*GIVEN TASK 1*. According to the calendar reform note, which calendar achieves objectives (b) and (c)?
*GIVEN TASK 2*. From the calendar reform note, reproduce the passage that begins at the words "Raventos Symmetrical Perpetual" and ends after the words "April) Why April?".
*GIVEN TASK 3*. Carry on writing the calendar reform note from its final line.

*GIVEN TEXT*.
◇ ◇ ◇ ◇ ◇
Karl Palmen's Solar Calendar Objectives

Date: Tue, 15 Sep 1998
From: Karl Palmen
Subject: Calendar Reform - Only 2 out of 3

Dear Calendar People

I have seen many notes about calendar reform here. But one thing I thought about making explicit is that it is impossible to produce a solar calendar that achieves all three of the following objectives:

(a) All years (and months) have a whole number of weeks. Each year (and month) starts on the same day of the week.

(b) The seven day week is used without any kind of interruption.

(c) A simple leap year rule is used based on the fact that the year is approximately 365.25 days long.

It is possible to produce a solar calendar that achieves any given two of these objectives. The Gregorian calendar does (b) and (c).

(a) & (c) Calendars

Many proposed calendar reforms do (a) and (c)

Cotsworth Fixed Calendar (13 months, extraday at end, leapday at end of 6th month)

Raventos Symmetrical Perpetual Calendar (13 months, extraday and leapday at end)

Bill Hollon's Fixed Week Calendar (12 months 6 day week, extradays almost evenly distributed)

The Raenbo Calendar (12 months 6 day week, extradays at quarters) Uses base-12 counting.

New Millennium Calendar (12 months 6 day week, extradays in April) Why April?

World Calendar (12 part-week Months of 30 or 31 days, extraday at end, leapday at end of 6th Month)

William Cupp's Second 'Metric' Calendar Proposal (12 part-week Months 8 day week extradays at quarters)

My Rainbow Alphabet Calendar (52 weeks A-Z,a-z, extraday in Z, leapday in z)

(a) & (b) Calendars

For the uninterrupted 7 day week calendars that do (a) and (b) have been proposed

Colligan's Pax Calendar (13 months of 4 weeks + leap week )

Bonavian Civil Calendar (12 Months of 4 or 5 weeks)

Pragmatic Civil Calendar (12 part-week months 30 or 31 days, leap week spread over 7 months)

Walter Ziobro's calendar (12 part-week months 30, 31 or 37 days) At beginning of CALNDR-L March 1997 Archive

ISO Week Calendar (52 or 53 weeks) and its variant My playing card calendar

(b) & (c) Calendars

Then one could have the simple leap-year rule and an uninterrupted 7day week, if you gave up the whole week years (i.e., the calendar is not perpetual). The rules for finding the day of the week could be made simpler by making the calendar more regular. E.g.
◇ ◇ ◇ ◇ ◇
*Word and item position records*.
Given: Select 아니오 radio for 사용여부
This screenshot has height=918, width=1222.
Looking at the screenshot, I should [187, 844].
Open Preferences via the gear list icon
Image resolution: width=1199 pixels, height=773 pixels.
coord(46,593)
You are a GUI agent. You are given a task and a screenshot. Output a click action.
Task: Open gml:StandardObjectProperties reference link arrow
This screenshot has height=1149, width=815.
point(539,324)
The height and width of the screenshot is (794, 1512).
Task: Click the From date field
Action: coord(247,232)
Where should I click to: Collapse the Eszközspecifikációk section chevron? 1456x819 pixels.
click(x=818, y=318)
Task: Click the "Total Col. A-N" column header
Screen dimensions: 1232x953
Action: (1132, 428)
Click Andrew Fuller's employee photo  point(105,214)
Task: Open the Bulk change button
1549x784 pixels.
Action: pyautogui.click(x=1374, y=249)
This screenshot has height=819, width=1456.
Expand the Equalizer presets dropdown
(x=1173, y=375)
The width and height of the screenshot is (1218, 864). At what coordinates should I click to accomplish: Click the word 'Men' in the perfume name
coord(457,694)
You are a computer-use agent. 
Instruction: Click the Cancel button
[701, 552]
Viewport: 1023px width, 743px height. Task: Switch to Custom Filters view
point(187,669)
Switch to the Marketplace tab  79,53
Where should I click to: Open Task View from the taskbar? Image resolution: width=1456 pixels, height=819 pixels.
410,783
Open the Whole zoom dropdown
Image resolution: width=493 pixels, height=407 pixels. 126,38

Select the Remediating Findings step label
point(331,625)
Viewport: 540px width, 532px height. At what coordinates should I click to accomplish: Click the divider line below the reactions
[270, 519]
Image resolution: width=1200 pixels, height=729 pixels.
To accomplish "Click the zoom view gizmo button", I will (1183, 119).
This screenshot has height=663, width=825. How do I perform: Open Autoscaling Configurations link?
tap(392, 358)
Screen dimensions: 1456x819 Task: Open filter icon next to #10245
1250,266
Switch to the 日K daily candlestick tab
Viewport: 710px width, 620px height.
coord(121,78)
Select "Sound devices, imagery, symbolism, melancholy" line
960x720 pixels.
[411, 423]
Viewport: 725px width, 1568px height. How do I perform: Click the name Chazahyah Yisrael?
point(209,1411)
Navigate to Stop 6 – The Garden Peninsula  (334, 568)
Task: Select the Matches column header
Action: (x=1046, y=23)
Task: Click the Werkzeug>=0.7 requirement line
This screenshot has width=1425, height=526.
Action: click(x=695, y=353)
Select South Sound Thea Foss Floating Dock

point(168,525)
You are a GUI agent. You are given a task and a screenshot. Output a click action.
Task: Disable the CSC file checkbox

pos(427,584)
◇ ◇ ◇ ◇ ◇
*TASK OUTPUT 1*. The Gregorian calendar.

*TASK OUTPUT 2*.
Raventos Symmetrical Perpetual Calendar (13 months, extraday and leapday at end)

Bill Hollon's Fixed Week Calendar (12 months 6 day week, extradays almost evenly distributed)

The Raenbo Calendar (12 months 6 day week, extradays at quarters) Uses base-12 counting.

New Millennium Calendar (12 months 6 day week, extradays in April) Why April?

*TASK OUTPUT 3*.
(1) Jan, Apr, July, Oct, Dec + Jun in leap years 31 days others 30 day (similar to world calendar)

(2) Feb, Apr, Jun, Aug, Oct + Dec in leap years 31 days others 30 day (amenable to simplified doomsday method)

(3) Jan, Mar, May, Aug, Oct + Dec in leap years 31 days others 30 day (similar to Bill Hollon's Fixed week calendar)

(4) All months 30 days extra month every 4 years of 21 days shortened to 18 days every 400 years (produces regular 7 year cycle interrupted to restart every 400 years)

I have not found any on the Internet that is not a renamed form of the Gregorian Calendar with possibly different leap year rule.

Another one I forgot to mention is simply to have the New Year on March 1st. This eliminates most of the complications arising from leap years, by having the leap day at the end of the year.

Karl Palmen

Tuesday Queen of Hearts

Blueday little l [l5]

Abridged version of the following conversation on CALNDR-L:

Date: Tue, 15 Sep 1998
Subject: Re: Calendar Reform - Only 2 out of 3

May I plead for The Long-Sabbath Perennial Calendar as employing a device that would satisfy 3 out of 3 of Karl's list of calendar disiderata.

I think you can get all three of what Karl labled (a) (b) and (c) if you give up the fiction that a calendar day lasts 24 hours. And most of the world has seen fit to give up that fiction.

Almost everyone observes a 23-hour calendar day and a 25-hour calendar day once a year.

The Long-Sabbath Plan is on the Home Page for Calendar Reform; http://ecuvax.cis.ecu.edu/~pymccart/calendar-reform.html

--Rick McCarty

1998-09-16, Wednesday :

Amos Shapir:
Yes, but a 36-hour "day" is stretching it a bit too far, IMHO. No matter what you call it, I can't accept a definition of a "day" which names as 2 days" a period of 72 hours -- which normally includes 3 sunrises, 3 sunsets, etc.

Karl Palmen:
refers to the 7 day week using the day night cycle as practised for a long time. He also made the point that unlike daylight saving time, the Long-Sabath plan does not maintain an avarage date length of 24 hours and that it is not possible to determine a long-sabath day of week from a Julian Day number without referring to the rules of the calendar.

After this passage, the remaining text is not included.